Dataset excerpts
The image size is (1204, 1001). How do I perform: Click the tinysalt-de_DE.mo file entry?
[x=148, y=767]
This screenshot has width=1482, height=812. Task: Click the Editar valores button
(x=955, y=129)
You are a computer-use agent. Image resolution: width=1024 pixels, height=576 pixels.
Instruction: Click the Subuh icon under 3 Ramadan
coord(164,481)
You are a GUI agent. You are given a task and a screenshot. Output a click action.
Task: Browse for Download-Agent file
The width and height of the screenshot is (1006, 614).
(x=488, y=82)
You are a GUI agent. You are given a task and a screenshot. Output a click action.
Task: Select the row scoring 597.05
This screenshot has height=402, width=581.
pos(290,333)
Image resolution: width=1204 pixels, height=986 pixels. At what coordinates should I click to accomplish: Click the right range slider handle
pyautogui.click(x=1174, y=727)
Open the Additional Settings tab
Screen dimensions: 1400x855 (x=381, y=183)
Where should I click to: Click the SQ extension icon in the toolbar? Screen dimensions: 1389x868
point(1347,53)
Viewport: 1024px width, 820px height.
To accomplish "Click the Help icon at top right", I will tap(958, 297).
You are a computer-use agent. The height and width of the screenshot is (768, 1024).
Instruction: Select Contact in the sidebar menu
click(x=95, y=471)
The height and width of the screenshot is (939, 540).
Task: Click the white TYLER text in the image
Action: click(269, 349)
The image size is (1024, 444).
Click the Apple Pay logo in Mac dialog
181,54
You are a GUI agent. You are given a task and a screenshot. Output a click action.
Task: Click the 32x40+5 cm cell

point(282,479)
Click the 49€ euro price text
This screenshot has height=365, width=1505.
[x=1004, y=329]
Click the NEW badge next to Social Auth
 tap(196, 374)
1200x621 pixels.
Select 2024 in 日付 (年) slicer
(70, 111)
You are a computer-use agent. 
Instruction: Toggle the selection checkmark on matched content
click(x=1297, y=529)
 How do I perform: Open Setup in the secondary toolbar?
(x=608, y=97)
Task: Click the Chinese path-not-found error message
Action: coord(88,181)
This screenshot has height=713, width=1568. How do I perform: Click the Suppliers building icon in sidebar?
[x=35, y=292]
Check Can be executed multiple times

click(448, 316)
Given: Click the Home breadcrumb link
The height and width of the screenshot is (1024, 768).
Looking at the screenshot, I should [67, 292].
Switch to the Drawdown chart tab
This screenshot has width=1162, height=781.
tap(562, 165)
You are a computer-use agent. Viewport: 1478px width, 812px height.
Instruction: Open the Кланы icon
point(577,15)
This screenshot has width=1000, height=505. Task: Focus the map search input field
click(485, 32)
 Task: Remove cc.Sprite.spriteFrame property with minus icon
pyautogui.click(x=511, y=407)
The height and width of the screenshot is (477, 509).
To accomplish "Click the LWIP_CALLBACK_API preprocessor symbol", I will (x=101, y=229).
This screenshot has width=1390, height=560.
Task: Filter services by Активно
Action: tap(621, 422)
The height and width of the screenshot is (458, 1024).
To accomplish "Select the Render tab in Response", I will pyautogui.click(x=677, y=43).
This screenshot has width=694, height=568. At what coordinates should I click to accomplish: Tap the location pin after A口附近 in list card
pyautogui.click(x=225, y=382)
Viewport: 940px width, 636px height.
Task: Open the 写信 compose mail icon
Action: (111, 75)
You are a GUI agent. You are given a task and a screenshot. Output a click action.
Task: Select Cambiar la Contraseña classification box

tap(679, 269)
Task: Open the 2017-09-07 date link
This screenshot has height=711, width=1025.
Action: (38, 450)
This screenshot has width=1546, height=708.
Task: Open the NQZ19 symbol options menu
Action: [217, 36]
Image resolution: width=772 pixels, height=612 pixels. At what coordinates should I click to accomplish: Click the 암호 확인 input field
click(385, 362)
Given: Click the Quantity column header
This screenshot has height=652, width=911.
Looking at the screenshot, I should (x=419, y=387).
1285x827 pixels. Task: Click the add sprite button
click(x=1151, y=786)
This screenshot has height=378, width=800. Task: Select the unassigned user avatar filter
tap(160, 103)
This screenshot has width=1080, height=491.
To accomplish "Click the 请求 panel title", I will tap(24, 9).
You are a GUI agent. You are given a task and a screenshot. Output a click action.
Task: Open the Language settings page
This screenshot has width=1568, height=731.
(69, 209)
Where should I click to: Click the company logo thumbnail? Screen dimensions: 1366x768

Task description
Among the entries, work out how many lines include the word "computer". Answer with that number only.

Result of the exercise
4